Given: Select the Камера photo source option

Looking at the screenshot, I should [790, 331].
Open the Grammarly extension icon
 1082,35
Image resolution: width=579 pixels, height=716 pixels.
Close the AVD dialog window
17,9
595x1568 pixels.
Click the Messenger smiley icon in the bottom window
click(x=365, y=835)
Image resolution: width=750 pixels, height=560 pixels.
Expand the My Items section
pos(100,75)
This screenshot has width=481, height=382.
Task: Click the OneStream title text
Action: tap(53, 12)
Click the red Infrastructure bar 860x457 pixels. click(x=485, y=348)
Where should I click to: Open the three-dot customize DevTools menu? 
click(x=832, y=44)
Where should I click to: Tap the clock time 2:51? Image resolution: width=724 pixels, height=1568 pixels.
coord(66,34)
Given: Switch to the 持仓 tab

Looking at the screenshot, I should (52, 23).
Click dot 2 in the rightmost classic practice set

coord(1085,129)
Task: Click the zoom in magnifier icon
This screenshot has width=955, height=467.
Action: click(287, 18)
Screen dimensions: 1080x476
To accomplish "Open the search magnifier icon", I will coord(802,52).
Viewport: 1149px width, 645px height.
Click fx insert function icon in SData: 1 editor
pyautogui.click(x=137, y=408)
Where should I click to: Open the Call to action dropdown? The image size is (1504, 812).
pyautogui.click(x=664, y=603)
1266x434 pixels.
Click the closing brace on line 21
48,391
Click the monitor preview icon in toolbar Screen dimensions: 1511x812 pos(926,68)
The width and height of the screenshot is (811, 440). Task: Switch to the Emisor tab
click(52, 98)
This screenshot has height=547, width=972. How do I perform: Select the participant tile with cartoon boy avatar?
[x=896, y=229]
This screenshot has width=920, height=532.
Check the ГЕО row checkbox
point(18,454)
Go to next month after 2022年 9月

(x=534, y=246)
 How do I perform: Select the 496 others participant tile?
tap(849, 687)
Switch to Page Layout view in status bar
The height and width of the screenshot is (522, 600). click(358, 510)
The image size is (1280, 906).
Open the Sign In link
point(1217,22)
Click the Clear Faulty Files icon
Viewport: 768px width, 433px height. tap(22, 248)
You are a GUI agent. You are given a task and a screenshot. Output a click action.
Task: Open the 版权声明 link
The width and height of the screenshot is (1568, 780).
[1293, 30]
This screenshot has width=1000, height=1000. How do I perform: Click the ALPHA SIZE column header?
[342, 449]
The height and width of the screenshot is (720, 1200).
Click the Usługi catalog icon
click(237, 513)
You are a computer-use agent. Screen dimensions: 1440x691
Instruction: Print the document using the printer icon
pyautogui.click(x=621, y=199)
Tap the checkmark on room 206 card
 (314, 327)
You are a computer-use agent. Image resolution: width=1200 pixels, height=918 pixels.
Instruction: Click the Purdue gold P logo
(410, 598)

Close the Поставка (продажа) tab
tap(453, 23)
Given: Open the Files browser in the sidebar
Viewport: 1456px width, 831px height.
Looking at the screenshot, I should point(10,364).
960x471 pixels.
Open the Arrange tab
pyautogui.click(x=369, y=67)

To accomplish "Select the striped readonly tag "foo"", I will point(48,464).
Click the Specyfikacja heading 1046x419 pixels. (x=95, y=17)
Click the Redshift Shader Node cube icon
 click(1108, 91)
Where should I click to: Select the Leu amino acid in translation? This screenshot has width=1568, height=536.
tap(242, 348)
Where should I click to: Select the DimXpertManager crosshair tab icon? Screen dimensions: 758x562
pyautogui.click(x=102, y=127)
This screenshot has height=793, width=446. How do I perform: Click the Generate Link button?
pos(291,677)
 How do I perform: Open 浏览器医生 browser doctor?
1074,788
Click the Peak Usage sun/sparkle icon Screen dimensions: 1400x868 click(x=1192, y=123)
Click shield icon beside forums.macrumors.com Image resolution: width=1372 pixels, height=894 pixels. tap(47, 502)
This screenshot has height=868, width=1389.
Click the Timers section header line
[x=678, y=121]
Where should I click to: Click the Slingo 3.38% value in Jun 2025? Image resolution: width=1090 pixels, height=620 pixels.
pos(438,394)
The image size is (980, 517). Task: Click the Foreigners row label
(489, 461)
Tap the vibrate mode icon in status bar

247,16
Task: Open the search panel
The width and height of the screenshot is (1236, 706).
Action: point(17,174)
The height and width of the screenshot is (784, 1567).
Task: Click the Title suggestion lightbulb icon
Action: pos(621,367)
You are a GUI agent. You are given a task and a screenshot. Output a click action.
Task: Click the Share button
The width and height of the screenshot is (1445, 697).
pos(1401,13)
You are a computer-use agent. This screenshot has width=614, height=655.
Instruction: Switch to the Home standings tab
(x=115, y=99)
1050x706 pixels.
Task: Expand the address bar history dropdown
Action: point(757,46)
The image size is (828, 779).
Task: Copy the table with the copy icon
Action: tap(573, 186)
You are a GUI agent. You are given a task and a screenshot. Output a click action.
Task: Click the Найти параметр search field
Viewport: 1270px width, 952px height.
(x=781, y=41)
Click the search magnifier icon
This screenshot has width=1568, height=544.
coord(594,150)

-------------------------

Task description » Reproduce the entries verbatim, from the line containing "Where should I click to: Tap" through the line containing "tap(849, 687)".

Completed task »
Where should I click to: Tap the clock time 2:51? Image resolution: width=724 pixels, height=1568 pixels.
coord(66,34)
Given: Switch to the 持仓 tab

Looking at the screenshot, I should (52, 23).
Click dot 2 in the rightmost classic practice set

coord(1085,129)
Task: Click the zoom in magnifier icon
This screenshot has width=955, height=467.
Action: click(287, 18)
Screen dimensions: 1080x476
To accomplish "Open the search magnifier icon", I will coord(802,52).
Viewport: 1149px width, 645px height.
Click fx insert function icon in SData: 1 editor
pyautogui.click(x=137, y=408)
Where should I click to: Open the Call to action dropdown? The image size is (1504, 812).
pyautogui.click(x=664, y=603)
1266x434 pixels.
Click the closing brace on line 21
48,391
Click the monitor preview icon in toolbar Screen dimensions: 1511x812 pos(926,68)
The width and height of the screenshot is (811, 440). Task: Switch to the Emisor tab
click(52, 98)
This screenshot has height=547, width=972. How do I perform: Select the participant tile with cartoon boy avatar?
[x=896, y=229]
This screenshot has width=920, height=532.
Check the ГЕО row checkbox
point(18,454)
Go to next month after 2022年 9月

(x=534, y=246)
 How do I perform: Select the 496 others participant tile?
tap(849, 687)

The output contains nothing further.